6 Haziran Dünya Diyetisyenler Günü’dür.
Diyetisyenlik; fert, aile ve toplumun sağlıklı beslenmesinin prensiplerini ortaya koyar. Her mümin bu mesleğe de Rab, Hakim, Kerim, vs. gibi esma-i hüsna ve bilhassa rububiyet fiilleri pencerelerinden bakmalı. Sözlükte “Bir şeyi kemal noktasına varıncaya kadar kademe kademe inşa edip geliştirmek” mânasındaki rab… Allah Teâlâ hakkında olmak üzere ‘mâlik, seyyid, idare eden, terbiye eden, gözetip koruyan, nimet veren, ıslah edip geliştiren, mâbud” (https://islamansiklopedisi.org.tr/rab) demektir.
Rububiyet ise, Cenab-ı Hakk’ın her zaman her mahlukla, her yerde, muhtaç olduğu şeyleri vermesi, tedbir ve terbiye etmesi ve besleyiciliği keyfiyyeti arttırmasıdır. Rezzak anlamında Rahman da “canlı, cansız, inanan, inanmayan” herşeyi ve herkesi kapsar.
Diyetisyenler de anlamalı ve anlatmalı ki: “En parlak bir mu’cize-i san’at-ı Samedâniye ve bir hârika-i hikmet-i Rabbâniye olan hayatı kim vermiş, yapmış ise; rızıkla o hayatı besleyen ve idâme eden de odur. Ondan başka olmaz! Delil mi istersin? En zayıf, en aptal hayvan en iyi beslenir-meyve kurtları ve balıklar gibi. En âciz, en nâzik mahlûk, en iyi rızkı o yer-çocuklar ve yavrular gibi. Evet, vâsıta-i rızk-ı helâl, iktidar ve ihtiyar ile olmadığını, belki acz ve zaaf ile olduğunu anlamak için balıklar ile tilkileri, yavrular ile canavarları, ağaçlar ile hayvanları muvâzene etmek kâfidir…” (Sözler, s. 29.)
Hakiki diyetisyenlik ise, şu soruların cevaplarını aramak ve bulmaktır: “Kimin merhametiyle böyle hakîmâne idare olunuyorum?
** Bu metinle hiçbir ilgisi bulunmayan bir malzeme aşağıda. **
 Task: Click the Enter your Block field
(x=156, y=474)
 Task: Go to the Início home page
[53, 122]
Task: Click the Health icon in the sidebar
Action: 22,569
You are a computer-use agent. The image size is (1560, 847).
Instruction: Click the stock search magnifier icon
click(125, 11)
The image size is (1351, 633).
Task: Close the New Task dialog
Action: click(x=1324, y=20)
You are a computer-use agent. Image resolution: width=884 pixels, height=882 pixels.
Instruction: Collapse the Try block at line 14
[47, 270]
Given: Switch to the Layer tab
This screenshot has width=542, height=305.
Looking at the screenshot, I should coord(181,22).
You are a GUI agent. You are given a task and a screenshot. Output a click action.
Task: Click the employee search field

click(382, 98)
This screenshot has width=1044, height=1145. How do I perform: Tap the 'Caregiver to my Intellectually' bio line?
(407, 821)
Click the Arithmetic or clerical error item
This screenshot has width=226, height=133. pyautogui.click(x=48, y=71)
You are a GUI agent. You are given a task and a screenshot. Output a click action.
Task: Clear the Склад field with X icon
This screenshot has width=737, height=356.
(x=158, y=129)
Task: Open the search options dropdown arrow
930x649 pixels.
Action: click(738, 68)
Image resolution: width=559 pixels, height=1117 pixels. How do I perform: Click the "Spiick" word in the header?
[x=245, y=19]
Kimin keremiyle böyle müşfikàne terbiye olunuyorum? Nasıl birisinin lûtuflarıyla böyle nâzeninâne besleniyorum ve idare ediliyorum?’ bilmektir. Ve binden ancak birisine eli yetişemediği hâcâtına dâir, Kàdiü’l-Hâcâta lisân-ı acz ve fakr ile yalvarmaktır ve istemek ve duâ etmektir. Yani, aczin ve fakrın cenahlarıyla makam-ı âlâ-i ubûdiyete (kullağun yüksek makamına) uçmaktır… Demek, insan bu âleme ilim ve duâ vâsıtasıyla tekemmül etmek için gelmiştir.” (Sözler, s. 286.)
Çöken ekonomi, meâli şöyle olan âyetle de düze çıkar: “Yiyiniz, içiniz, fakat israf etmeyiniz; çünkü Allah israf edenleri sevmez.” (A’raf Suresi, 31.) mealindeki ayetini İslâm hükemasının Eflâtun’u ve hekimlerin şeyhi ve filozofların üstadı, İbni Sina, yalnız tıp noktasında, ‘Demiş: ‘İlm-i tıbbı iki satırla topluyorum. Sözün güzelliği kısalığındadır. Yediğin vakit az ye. Yedikten sonra dört beş saat kadar daha yeme. Şifa hazımdadır. Yani, kolayca hazmedeceğin miktarı ye, nefse ve mideye en ağır ve yorucu hal, taam taam üstüne yemektir.’” (Lem’alar, s. 151.)